Task =>
In the part that opens with the line containing "The width and height of the screenshot is (1456, 819). Find" and closes with the line containing "I want to click on the circular", swap "ellipsis icon" for "overflow menu icon". Return only those lines, with everything else unchanged.

Item coordinate data:
'''
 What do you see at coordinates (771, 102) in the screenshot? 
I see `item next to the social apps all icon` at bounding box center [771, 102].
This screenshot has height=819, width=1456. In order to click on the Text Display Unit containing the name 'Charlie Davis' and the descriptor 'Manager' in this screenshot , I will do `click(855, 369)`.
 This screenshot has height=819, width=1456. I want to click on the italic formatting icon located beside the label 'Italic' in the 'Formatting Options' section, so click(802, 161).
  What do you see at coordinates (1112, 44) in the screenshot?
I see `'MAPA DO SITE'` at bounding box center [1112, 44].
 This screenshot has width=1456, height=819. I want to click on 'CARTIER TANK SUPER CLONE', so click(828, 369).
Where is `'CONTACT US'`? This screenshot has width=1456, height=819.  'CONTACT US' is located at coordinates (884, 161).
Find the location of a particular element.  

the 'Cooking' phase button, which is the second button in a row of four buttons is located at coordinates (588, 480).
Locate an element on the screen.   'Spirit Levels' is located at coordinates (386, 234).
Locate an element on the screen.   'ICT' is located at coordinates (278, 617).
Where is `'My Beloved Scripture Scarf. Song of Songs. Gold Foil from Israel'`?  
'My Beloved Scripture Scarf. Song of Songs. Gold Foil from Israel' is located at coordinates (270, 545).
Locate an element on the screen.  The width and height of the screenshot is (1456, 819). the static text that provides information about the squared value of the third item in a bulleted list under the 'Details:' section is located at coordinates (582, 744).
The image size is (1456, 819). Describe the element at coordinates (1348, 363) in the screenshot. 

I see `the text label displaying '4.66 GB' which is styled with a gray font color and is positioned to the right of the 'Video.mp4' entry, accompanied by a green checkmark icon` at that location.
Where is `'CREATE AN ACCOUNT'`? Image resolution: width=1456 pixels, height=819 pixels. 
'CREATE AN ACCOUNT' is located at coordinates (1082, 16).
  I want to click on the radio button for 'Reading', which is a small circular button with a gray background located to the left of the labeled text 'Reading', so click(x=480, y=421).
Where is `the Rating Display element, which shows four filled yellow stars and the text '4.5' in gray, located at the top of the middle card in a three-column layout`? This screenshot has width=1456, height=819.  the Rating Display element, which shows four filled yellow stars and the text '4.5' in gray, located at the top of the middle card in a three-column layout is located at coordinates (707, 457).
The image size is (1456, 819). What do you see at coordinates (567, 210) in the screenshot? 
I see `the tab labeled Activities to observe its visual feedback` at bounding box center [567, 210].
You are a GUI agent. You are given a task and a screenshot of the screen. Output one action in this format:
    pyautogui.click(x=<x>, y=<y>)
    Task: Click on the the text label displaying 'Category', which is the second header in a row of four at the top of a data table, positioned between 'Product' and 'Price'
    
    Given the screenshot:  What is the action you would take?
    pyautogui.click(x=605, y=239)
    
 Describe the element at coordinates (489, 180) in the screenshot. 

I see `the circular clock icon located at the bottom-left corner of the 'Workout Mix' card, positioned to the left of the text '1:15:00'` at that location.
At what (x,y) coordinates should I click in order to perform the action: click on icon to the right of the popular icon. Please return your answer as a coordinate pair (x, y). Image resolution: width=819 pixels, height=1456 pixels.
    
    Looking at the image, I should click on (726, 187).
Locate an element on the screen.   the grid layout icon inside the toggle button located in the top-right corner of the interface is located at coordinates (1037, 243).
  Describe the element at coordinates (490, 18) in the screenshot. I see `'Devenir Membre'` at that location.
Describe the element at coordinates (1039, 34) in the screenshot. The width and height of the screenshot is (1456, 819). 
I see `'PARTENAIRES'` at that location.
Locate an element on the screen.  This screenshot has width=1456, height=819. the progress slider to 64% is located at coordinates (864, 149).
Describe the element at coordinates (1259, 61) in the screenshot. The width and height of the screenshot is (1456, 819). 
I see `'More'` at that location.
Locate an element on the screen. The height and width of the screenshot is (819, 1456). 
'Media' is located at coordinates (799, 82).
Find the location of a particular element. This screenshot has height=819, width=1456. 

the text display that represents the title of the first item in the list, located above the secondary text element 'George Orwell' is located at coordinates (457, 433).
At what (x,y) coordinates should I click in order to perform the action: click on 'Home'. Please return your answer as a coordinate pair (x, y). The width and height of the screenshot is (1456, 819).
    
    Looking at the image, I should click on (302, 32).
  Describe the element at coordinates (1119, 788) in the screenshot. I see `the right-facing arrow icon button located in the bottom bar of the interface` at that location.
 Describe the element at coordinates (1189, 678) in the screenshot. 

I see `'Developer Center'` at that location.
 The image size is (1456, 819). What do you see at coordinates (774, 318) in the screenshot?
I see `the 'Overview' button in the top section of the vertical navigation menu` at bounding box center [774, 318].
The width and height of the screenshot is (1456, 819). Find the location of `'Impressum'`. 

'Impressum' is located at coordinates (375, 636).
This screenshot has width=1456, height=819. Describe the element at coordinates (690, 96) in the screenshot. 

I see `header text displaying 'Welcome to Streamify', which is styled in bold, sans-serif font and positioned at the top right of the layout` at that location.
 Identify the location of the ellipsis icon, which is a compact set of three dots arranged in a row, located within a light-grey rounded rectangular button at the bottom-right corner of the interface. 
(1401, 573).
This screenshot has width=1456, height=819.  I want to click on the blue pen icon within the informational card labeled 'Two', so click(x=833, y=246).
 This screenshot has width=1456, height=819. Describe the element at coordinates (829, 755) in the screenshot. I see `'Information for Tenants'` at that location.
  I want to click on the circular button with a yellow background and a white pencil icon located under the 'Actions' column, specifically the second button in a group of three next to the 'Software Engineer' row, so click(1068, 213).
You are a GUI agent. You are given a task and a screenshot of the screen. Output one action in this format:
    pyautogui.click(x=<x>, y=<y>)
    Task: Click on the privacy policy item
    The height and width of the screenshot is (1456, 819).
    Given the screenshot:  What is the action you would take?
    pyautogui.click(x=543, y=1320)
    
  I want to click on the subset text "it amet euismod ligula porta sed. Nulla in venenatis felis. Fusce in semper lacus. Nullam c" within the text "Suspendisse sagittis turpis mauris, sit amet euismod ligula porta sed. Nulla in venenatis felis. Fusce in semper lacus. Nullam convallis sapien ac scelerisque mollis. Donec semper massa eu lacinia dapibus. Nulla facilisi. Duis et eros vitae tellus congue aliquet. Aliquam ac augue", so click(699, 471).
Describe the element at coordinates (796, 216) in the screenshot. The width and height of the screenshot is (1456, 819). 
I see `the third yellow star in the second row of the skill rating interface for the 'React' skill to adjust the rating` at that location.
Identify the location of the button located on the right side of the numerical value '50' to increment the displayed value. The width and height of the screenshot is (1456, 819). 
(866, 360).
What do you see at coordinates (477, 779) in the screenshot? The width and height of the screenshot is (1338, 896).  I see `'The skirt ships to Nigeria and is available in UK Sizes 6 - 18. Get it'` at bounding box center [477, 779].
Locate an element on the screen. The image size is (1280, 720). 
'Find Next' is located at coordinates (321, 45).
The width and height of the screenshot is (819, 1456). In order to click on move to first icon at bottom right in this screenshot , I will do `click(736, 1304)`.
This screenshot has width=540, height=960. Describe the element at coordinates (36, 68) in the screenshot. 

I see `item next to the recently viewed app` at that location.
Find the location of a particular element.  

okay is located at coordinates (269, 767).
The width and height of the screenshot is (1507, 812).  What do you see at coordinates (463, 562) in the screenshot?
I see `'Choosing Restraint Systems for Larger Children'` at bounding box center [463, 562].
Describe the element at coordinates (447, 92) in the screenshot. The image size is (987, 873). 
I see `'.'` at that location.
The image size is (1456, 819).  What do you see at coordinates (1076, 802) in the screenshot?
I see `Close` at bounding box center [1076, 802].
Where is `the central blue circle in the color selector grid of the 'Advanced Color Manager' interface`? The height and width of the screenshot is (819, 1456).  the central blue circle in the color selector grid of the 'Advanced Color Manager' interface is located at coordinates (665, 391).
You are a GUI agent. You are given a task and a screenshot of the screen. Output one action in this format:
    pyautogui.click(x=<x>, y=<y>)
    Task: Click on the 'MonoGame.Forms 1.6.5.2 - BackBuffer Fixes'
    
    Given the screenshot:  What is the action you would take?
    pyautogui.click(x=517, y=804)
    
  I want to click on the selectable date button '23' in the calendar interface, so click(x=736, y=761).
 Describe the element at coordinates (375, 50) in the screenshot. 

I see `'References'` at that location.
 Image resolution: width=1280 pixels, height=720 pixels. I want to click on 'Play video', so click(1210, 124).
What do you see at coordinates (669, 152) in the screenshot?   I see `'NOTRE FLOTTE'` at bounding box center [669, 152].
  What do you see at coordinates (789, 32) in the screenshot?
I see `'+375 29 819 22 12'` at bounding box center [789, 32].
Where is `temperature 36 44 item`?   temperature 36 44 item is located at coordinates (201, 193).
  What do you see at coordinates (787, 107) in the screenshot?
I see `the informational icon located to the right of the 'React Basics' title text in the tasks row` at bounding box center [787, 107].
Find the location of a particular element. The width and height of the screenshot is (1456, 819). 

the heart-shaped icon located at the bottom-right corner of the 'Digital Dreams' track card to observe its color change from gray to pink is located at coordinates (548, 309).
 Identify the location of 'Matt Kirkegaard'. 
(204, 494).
'''
Solution =>
The width and height of the screenshot is (1456, 819). Find the location of `'Impressum'`. 

'Impressum' is located at coordinates (375, 636).
This screenshot has width=1456, height=819. Describe the element at coordinates (690, 96) in the screenshot. 

I see `header text displaying 'Welcome to Streamify', which is styled in bold, sans-serif font and positioned at the top right of the layout` at that location.
 Identify the location of the overflow menu icon, which is a compact set of three dots arranged in a row, located within a light-grey rounded rectangular button at the bottom-right corner of the interface. 
(1401, 573).
This screenshot has width=1456, height=819.  I want to click on the blue pen icon within the informational card labeled 'Two', so click(x=833, y=246).
 This screenshot has width=1456, height=819. Describe the element at coordinates (829, 755) in the screenshot. I see `'Information for Tenants'` at that location.
  I want to click on the circular button with a yellow background and a white pencil icon located under the 'Actions' column, specifically the second button in a group of three next to the 'Software Engineer' row, so click(1068, 213).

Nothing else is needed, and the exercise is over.